● **SOURCE PASSAGE**:
I love the city of Salt Lake. It's a great place. I love to stay out of trouble, focus on your game. The fans, the people here, everybody here, it's like a big happy family. I love it. —Al Jefferson, Charlotte Bobcats center

SALT LAKE CITY — Bye, bye, Big Al.

In yet another sign things are going to be drastically different in Utah in the future, center Al Jefferson is leaving the Jazz to sign with the Charlotte Bobcats.

Jefferson has agreed to sign a three-year deal worth $41 million, according to ESPN.

Though his defense was often a sore spot for the Jazz and fans, Jefferson led the team in scoring during his three-year stay. The gregarious 6-foot-10 big man was beloved by teammates and the coaching staff for the way he got along with everybody in the locker room and on the court.

Jefferson, traded to Utah before the 2010-11 season, also had a soft spot in his heart for Jazz fans.

"I love the city of Salt Lake. It's a great place," Jefferson said the day after the Jazz's season ended in April. "I love to stay out of trouble, focus on your game. The fans, the people here, everybody here, it's like a big happy family. I love it."

Jefferson was in Utah during some wild times.

He quickly embraced the idea of playing alongside Deron Williams, and openly stated that D-Will would help him become an All-Star for the first time.

That never happened, of course.

● **MATERIAL SUPPLIED**:
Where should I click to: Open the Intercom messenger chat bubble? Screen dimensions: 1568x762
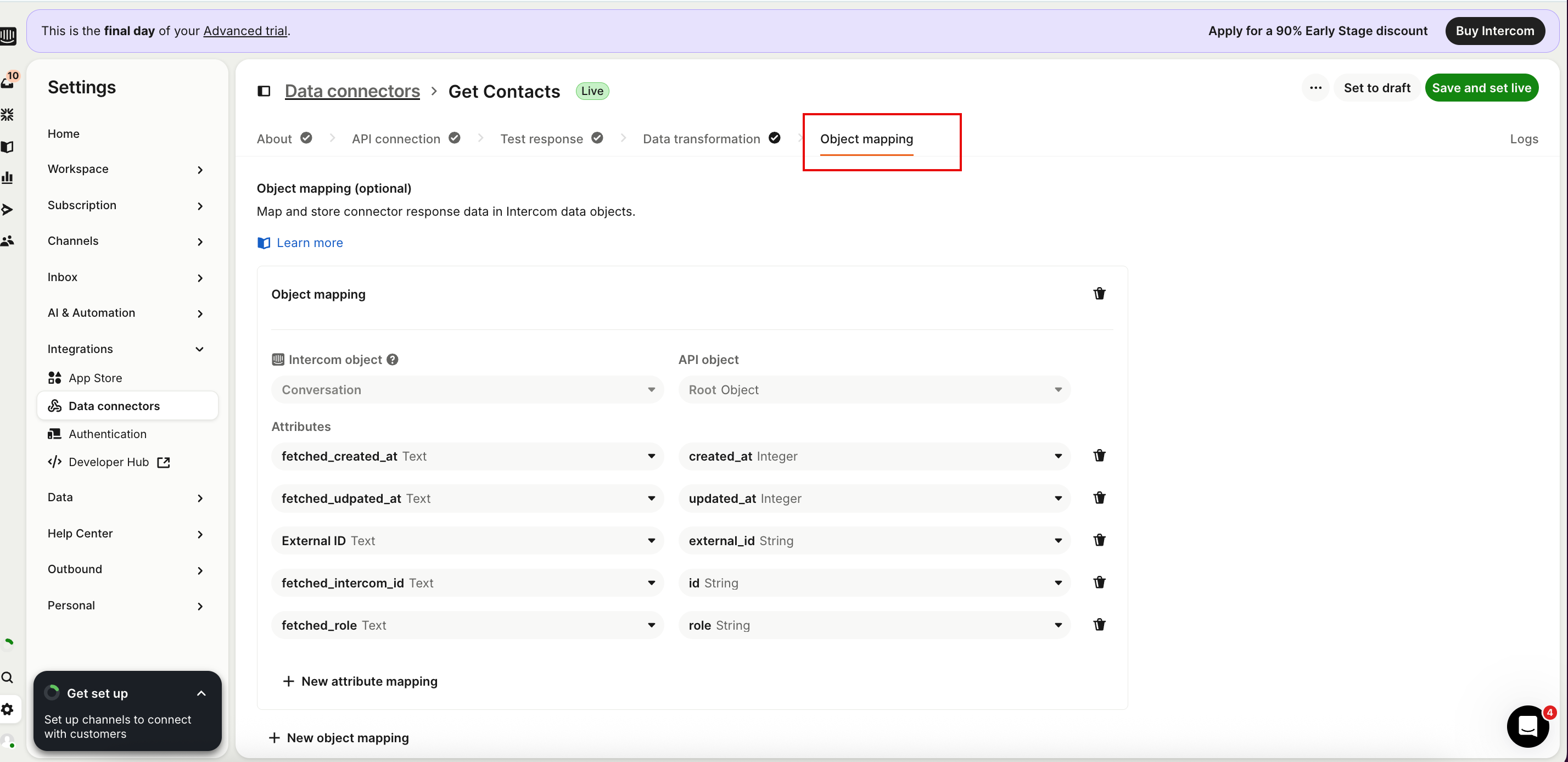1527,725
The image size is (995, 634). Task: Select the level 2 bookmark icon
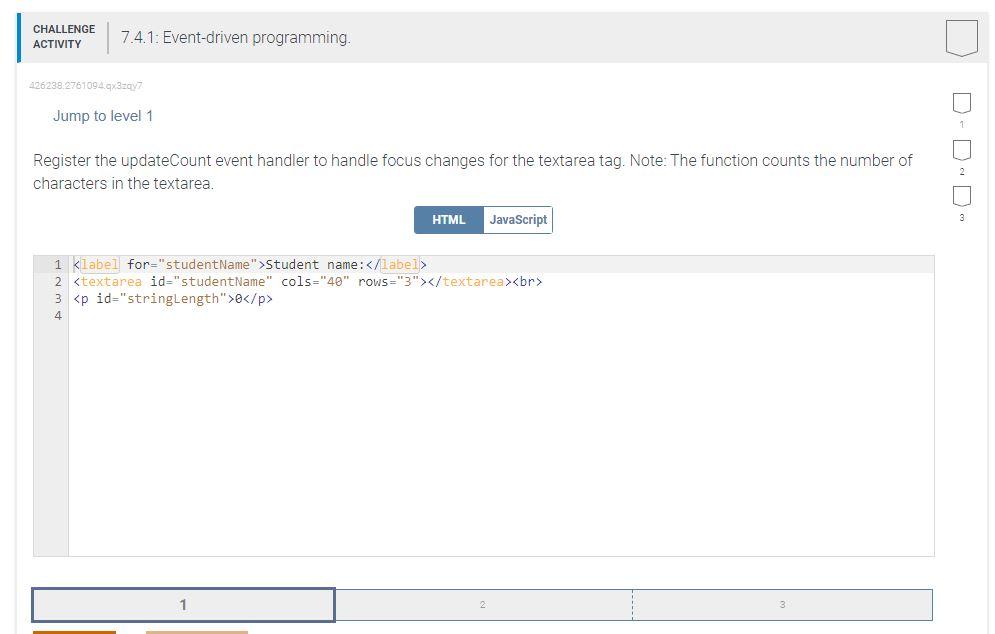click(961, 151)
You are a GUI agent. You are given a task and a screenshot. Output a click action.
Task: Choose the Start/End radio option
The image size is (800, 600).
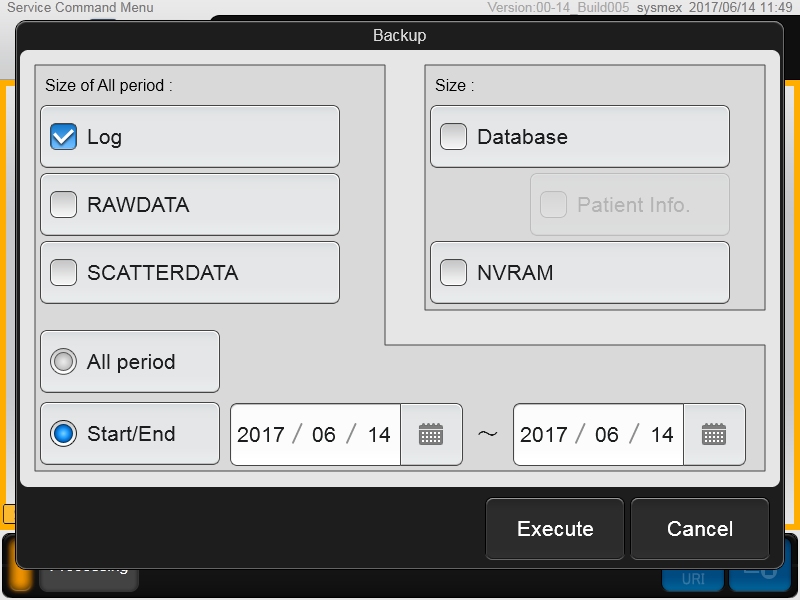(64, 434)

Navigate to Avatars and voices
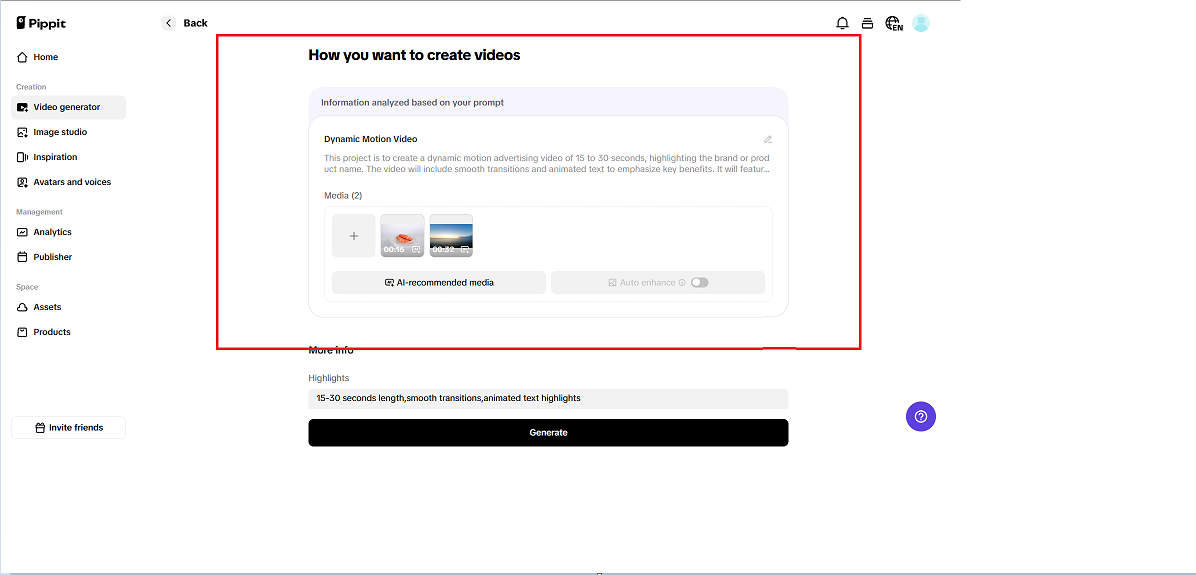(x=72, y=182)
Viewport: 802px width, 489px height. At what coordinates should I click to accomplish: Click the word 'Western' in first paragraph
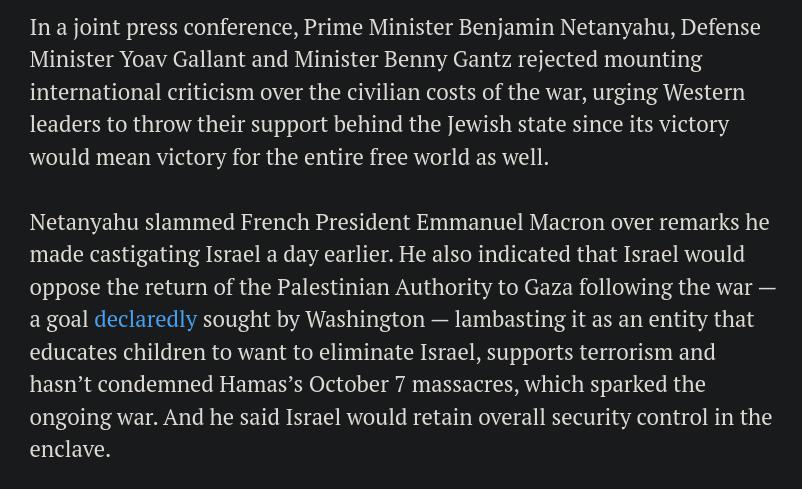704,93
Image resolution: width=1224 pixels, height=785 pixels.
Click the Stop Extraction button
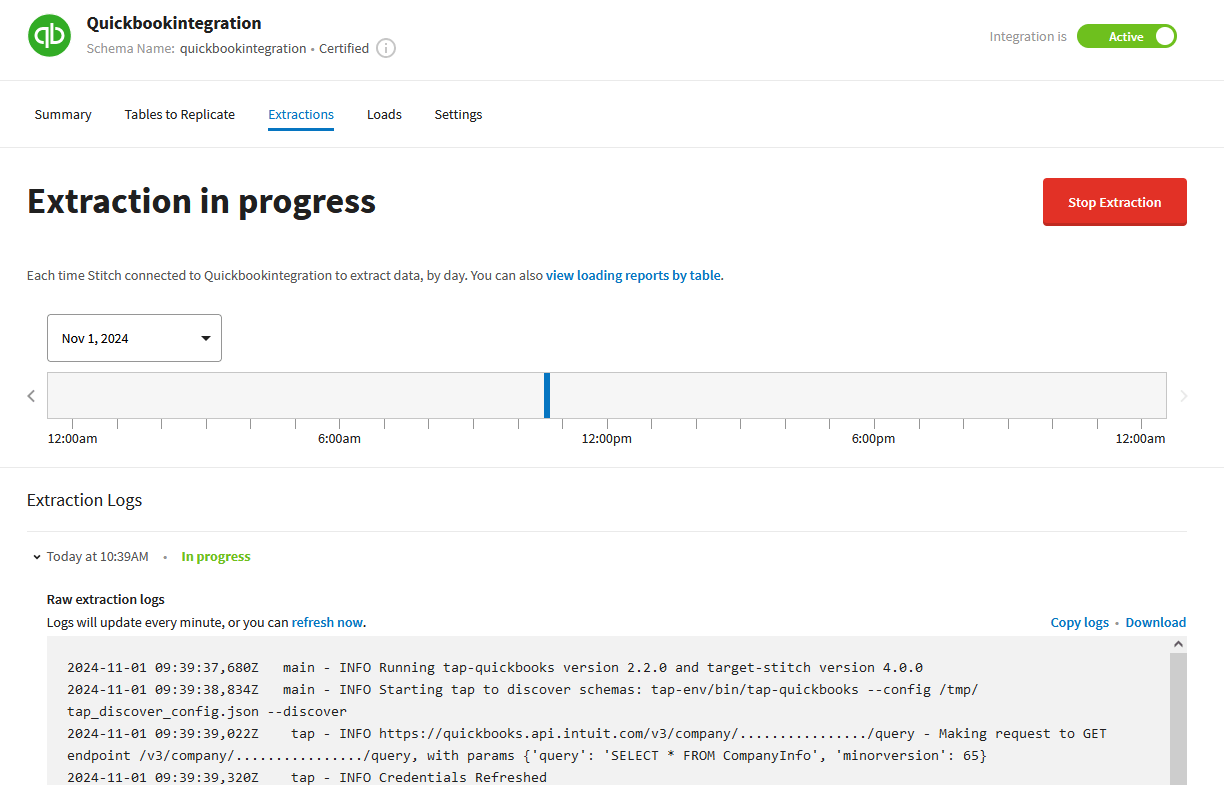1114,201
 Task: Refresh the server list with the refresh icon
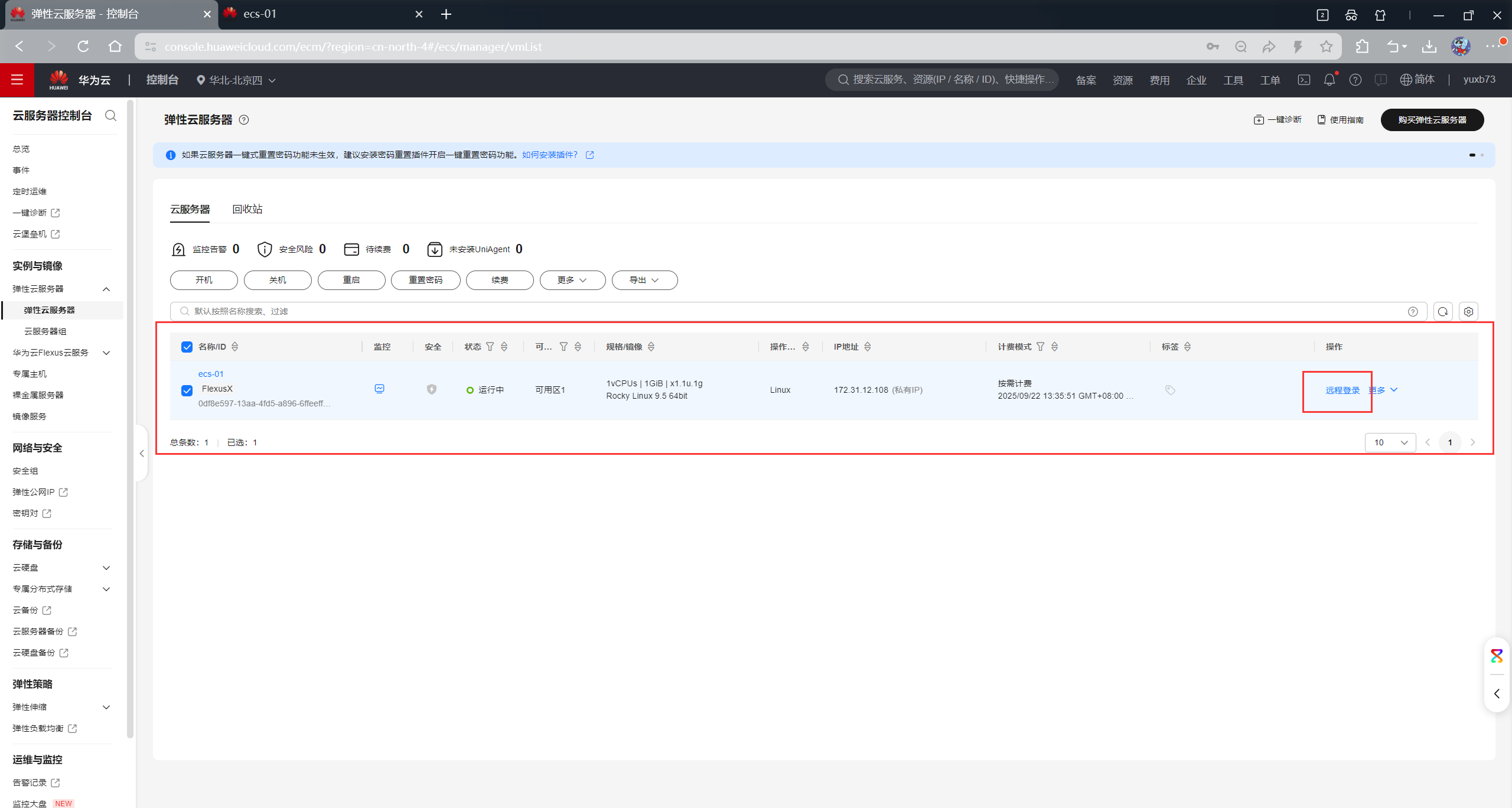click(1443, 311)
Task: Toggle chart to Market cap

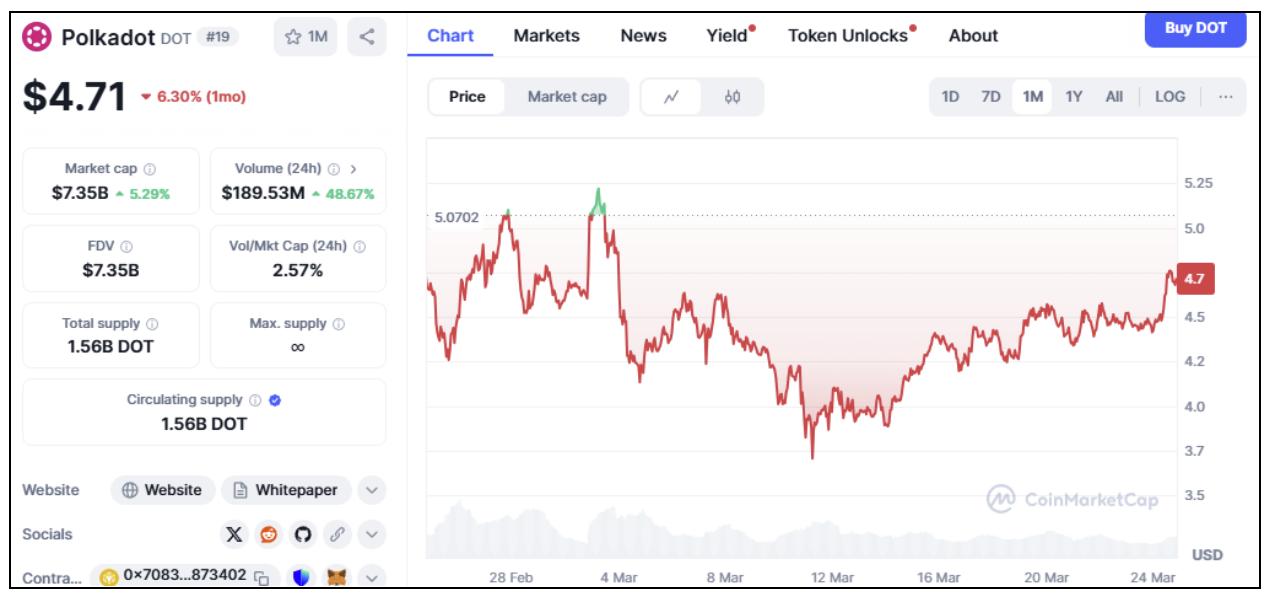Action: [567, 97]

● **TASKS TO CARRY OUT**:
1) In the article on Al Jefferson leaving the Jazz, what contract has Jefferson agreed to sign with the Charlotte Bobcats?
2) Transcribe the Al Jefferson article word for word, from "SALT LAKE CITY" to "the Charlotte Bobcats.".
3) Carry on the news article about Al Jefferson's departure from the Jazz, picking up after its final sentence.

● **RESPONSES TO THE TASKS**:
1) A three-year deal worth $41 million.

2)
SALT LAKE CITY — Bye, bye, Big Al.

In yet another sign things are going to be drastically different in Utah in the future, center Al Jefferson is leaving the Jazz to sign with the Charlotte Bobcats.

3)
In fact, Jefferson and Williams only played together for 53 games before the All-Star point guard was traded to New Jersey. Less than two weeks before that, Williams' disintegrating relationship with Jerry Sloan played a factor in the Hall of Fame coach unexpectedly resigning during that tumultuous season.

Though Utah went into a major tailspin, losing 20 of its final 28 games to miss out on the playoffs that year, Jefferson was proud about how the team ended on a two-game winning streak. The Jazz bounced back in 2011-12 to make the playoffs, giving Big Al his first taste of the postseason since his rookie year in Boston.

The 2012-13 Jazz, using a third different starting point guard in as many seasons, finished 43-39 but missed the playoffs for the second time in Jefferson's three years.

"No I did not think it would be two years that I would not make the playoffs out of three," Jefferson said. "But dealing with the situation when everything went down with coach Sloan leaving, Ty (Corbin) taking over, D-Will leaving, we had Devin (Harris) and now Mo (Williams). I felt like with the cards that we were dealt, we played them well. We played them very well."

This past season, the Jazz had to deal with a bizarre mixture of young and old players along with having seven rotation veterans in the final year of their contracts.

"Half of the team was young. Half of the team was veteran," Jefferson said. "We came in and mixed well together, so I'm proud of that."

Jefferson led the Jazz in scoring all three seasons, including his 17.8-point average from 2012-13. He also averaged 9.2 rebounds, two assists, one block and one steal last year.

The 28-year-old didn't want to talk about his personal contract situation when he last visited with Utah media on locker clean-out day (April 18), but Jefferson was quite optimistic about the Jazz's future with the likes of his second-year buddy Enes Kanter (whom he fondly called "Big Turk"), Derrick Favors, Gordon Hayward and Co.

Jefferson admitted he was curious to see what type of team the Jazz organization would put together in a likely rebuilding project.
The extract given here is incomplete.